Para concluir, espera-se que a Norma de Referência da ANA contenha diretrizes do tipo:

  • Esteja atrelada à sustentabilidade econômico-financeira – que tem previsão determinativa em uma série de dispositivos do novo marco (tratamos do instituto com detalhamento aqui).
  • Diferencie “tarifa mínima” de “tarifa por disponibilidade”:

(2.1) “Tarifa mínima” – tem por meta pagar pelo custo fixo do sistema operacional e investimentos de quem está conectado;

(2.2) “Tarifa de disponibilidade” – tem por meta, além de pagar pelo custo fixo do sistema operacional e investimentos de quem NÃO está conectado, fixar um valor adicional para incentivar a conexão;

  • Coordenar uma série de subsídios:

(3.1) Sejam cruzados (v.g. serviço de abastecimento de água custeando o serviço de esgotamento sanitário; regiões menos atrativas custeando regiões atrativas);

(3.2) Sejam por categoria de usuário (v.g. capacidade de pagamento);

(3.3) Sejam por regiões (v.g. bairros; rural v. urbana);

  • Coordenar a indução de um consumo racional:

(4.1) Seja por faixa de horários;

(4.2) Seja por sazonalidade.

  • Reflitam as (in)eficiências do prestador, alocando uma metodologia clara para tanto.

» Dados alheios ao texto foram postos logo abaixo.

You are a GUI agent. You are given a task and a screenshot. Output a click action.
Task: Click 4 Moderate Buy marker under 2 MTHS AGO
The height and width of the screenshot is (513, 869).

Em suma, essas categorias jurídicas ou econômicas de longe são apenas compreensões meramente teóricas, porque fixam pontos cruciais na estrutura da prestação do serviço de saneamento básico e, por consequência, na vida de todos nós.

*Juliano Heinen é Diretor jurídico estatutário da Iguá Saneamento. Doutor e Pós-Doutor em Direito pela UFRGS. Procurador do Estado do RS (licenciado).